Ginny Marvin, Google Ads Liaison, put it directly: "Merchants with the most structured, high quality data foundations will be positioned to win." At difrnt., we see this daily. We have had clients increase organic traffic from free listings by 40% simply by correcting feed titles and categories, without touching their ad budget.
This role shift is not unique to Google. In a broader context, visibility in AI and generative engines depends increasingly on the quality of structured data you provide. The product feed is simply the most concrete example in e-commerce.
What you need to change in your feed strategy
First change: move feed ownership out of the PPC team's exclusive domain. The feed is an asset that requires cross-functional management. How you describe the product, categorize it, and photograph it now affects visibility across all Google channels. Merchandising, product, and SEO teams need direct input into feed data.
Second change: add feed health metrics alongside ROAS and CPA in monthly reviews. Product approval rate, attribute completeness, title and image quality scores. We have seen accounts running Performance Max campaigns with feeds where 30% of products were disapproved. That is like paying rent on a store where a third of the shelves are empty.

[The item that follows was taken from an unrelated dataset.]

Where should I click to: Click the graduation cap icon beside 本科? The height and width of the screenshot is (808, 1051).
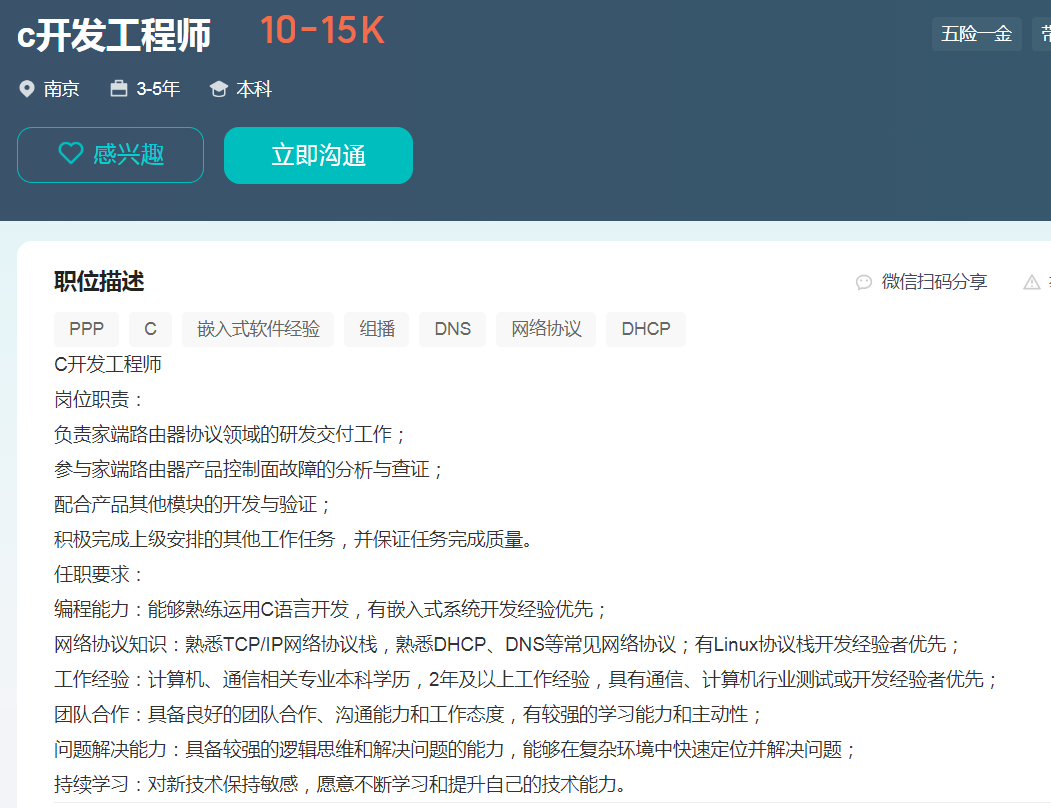(218, 89)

Third: test beyond Shopping. Demand Gen with product feeds shows a 33% conversion uplift according to Google's data. YouTube shopping formats connect video content directly with the product catalog. AI Max for Search uses feed data to generate contextually relevant creatives. If you are not testing these formats, your competitors already are.
Fourth: document which attributes are missing and what opportunities you are losing because of them. Google provides diagnostics in Merchant Center that show exactly which products are ineligible for specific surfaces. It is a 30-minute audit that can unlock significant visibility. In the Romanian market, where many online stores still use feeds with minimal attributes, this represents a real competitive edge.

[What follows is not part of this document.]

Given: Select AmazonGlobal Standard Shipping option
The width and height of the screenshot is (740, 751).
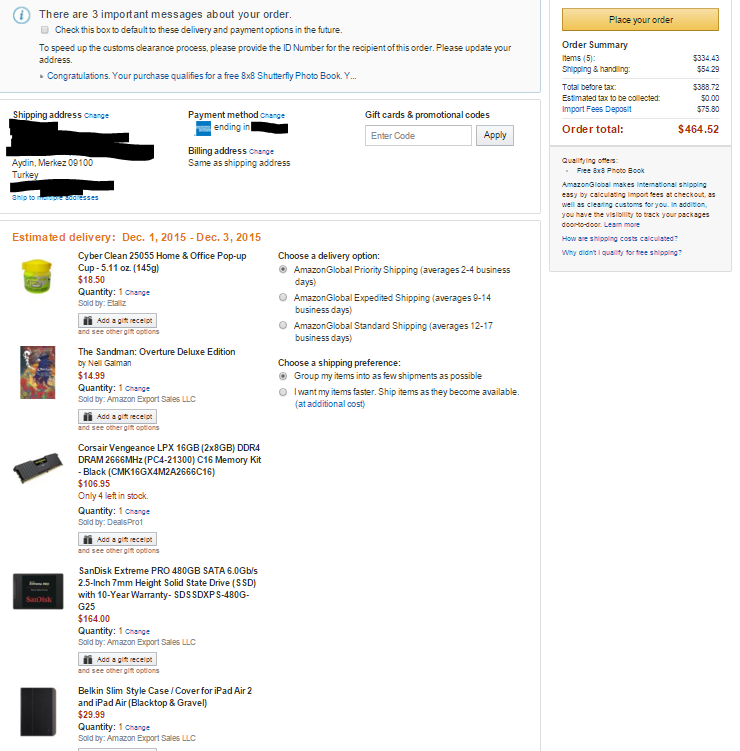Looking at the screenshot, I should point(283,325).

Measuring only Shopping ROAS? You are missing the full picture
The most common trap we see: teams that measure campaign impact exclusively through Google Shopping ROAS. That is like evaluating a store window's effectiveness only by direct in-store sales, ignoring that the same window attracts people who then purchase online.

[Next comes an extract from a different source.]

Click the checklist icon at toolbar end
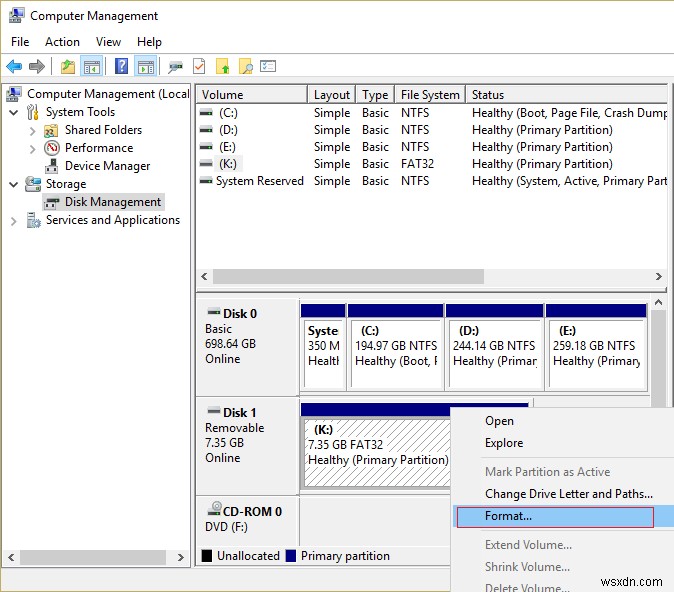The image size is (674, 592). [268, 67]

Feed value now distributes across multiple touchpoints: a user sees the product in Google Lens, searches for it on Search, finds it again in an AI Overview, and purchases through YouTube Shopping. No single-channel attribution model captures that journey completely. The practical recommendation: combine Merchant Center data with conversion path reports in GA4. Track not just direct conversions, but also assisted conversions generated by presence in free listings, Lens, and AI.
If you use Performance Max, channel reporting shows you the actual budget distribution across channels. Correlate this data with feed health scores and a clear pattern emerges: products with complete feeds consistently outperform across all surfaces, not just Shopping. It is a connection that standard reports do not highlight, but one that becomes obvious when you combine the data.
In an era where search is evolving from answers to actions, the product feed is no longer a technical checklist. It is the infrastructure on which Google is building the future of retail discoverability. Teams that treat Merchant Center as a strategic asset will gain visibility on surfaces their competitors do not even know exist. And the difference between a "functional" feed and an optimized one is the difference between being present and being invisible.